### [Stated problem]
Begin at the line that has "You are a computer-use agent. The" and stop after the line that has "point(1052,137)". Write out those records again, requests included, and raise each coordinate in the answers by 110, leaving the pictures out.
───── Given records ─────
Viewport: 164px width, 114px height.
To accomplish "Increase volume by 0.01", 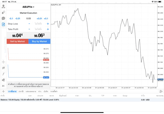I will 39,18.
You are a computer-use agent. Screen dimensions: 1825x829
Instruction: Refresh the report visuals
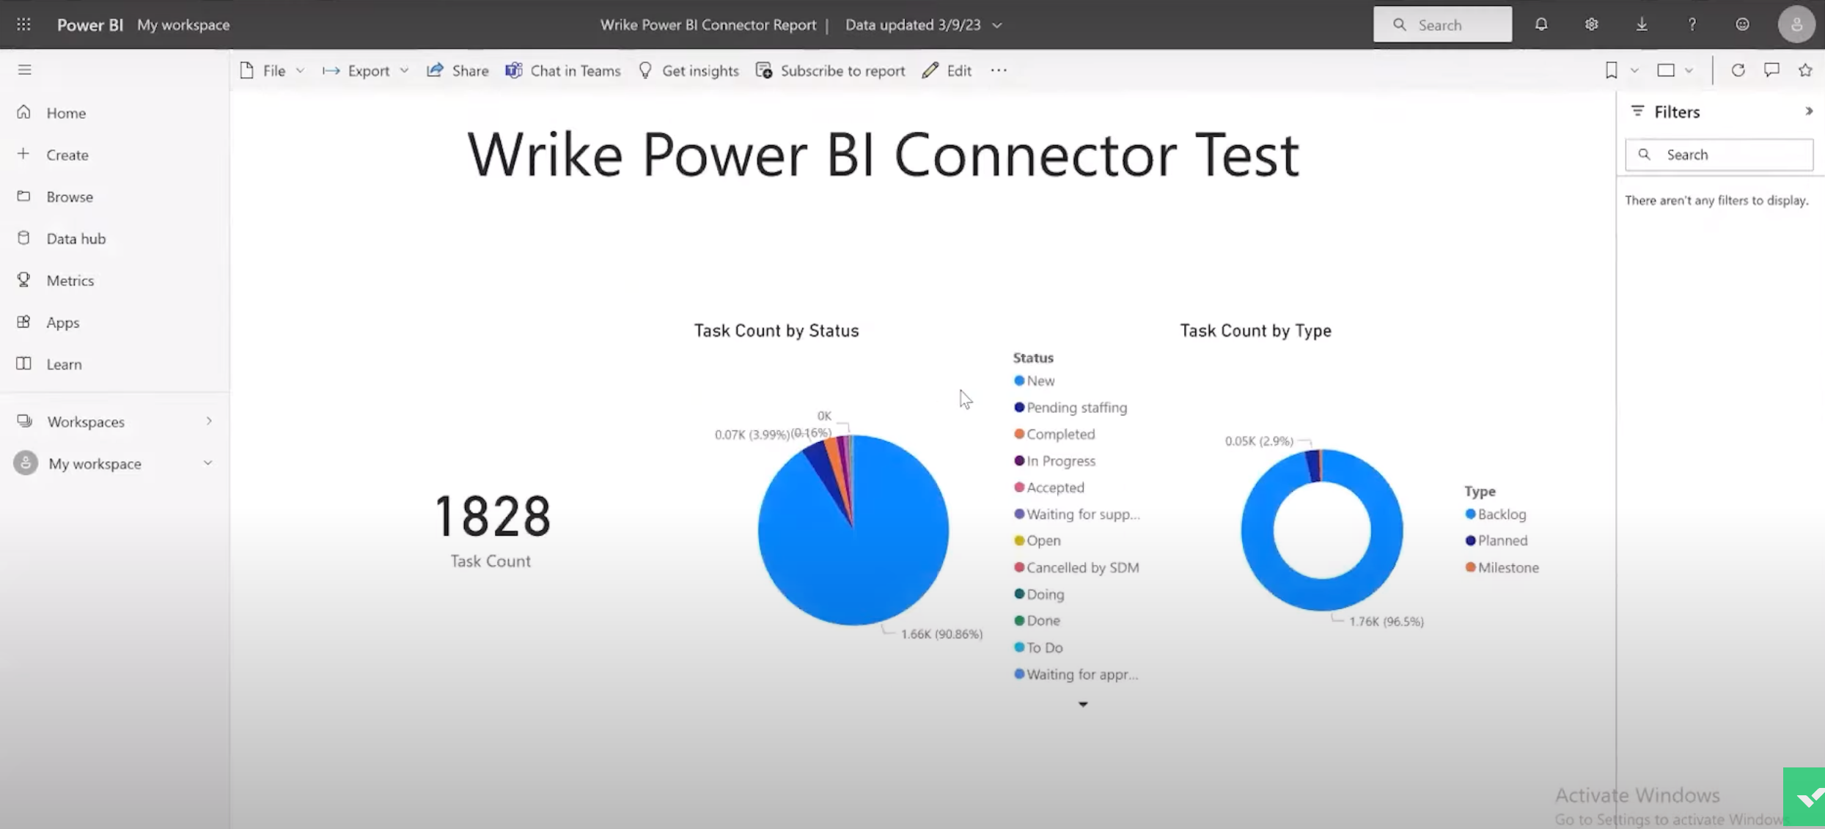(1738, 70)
─────
───── Given records ─────
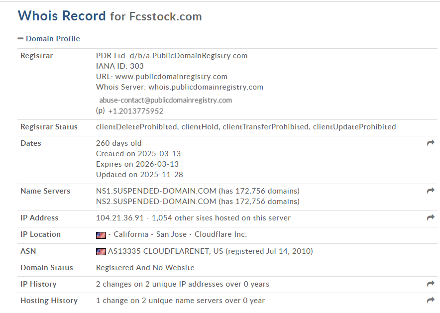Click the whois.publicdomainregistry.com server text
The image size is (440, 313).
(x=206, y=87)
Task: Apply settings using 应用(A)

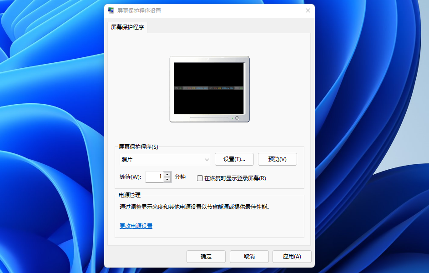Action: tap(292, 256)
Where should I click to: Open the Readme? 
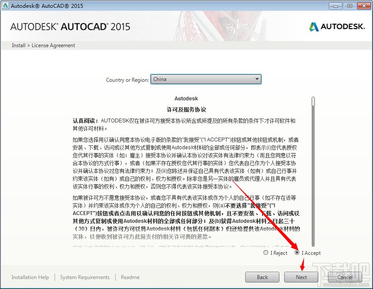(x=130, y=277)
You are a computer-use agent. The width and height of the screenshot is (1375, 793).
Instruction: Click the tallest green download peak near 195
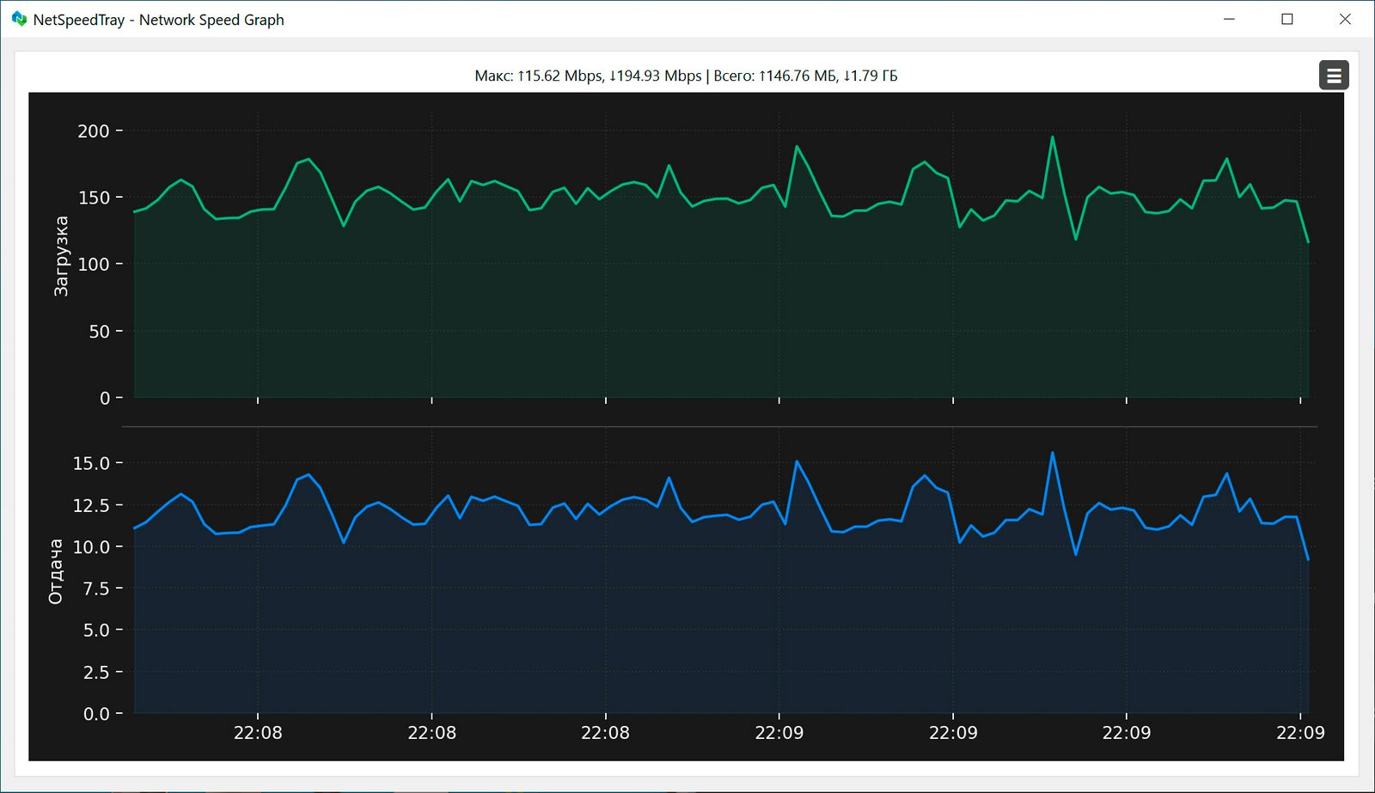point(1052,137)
─────
───── Given records ─────
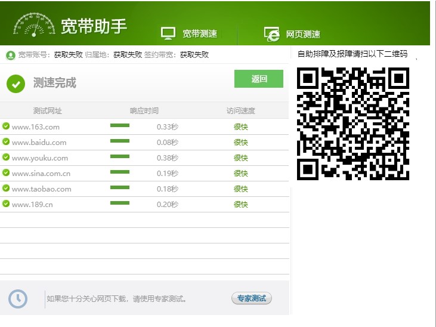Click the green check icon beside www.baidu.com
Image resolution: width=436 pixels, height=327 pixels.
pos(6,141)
─────
### [Full output]
You are a computer-use agent. The width and height of the screenshot is (1375, 793).
Instruction: Click the tallest green download peak near 195
point(1162,247)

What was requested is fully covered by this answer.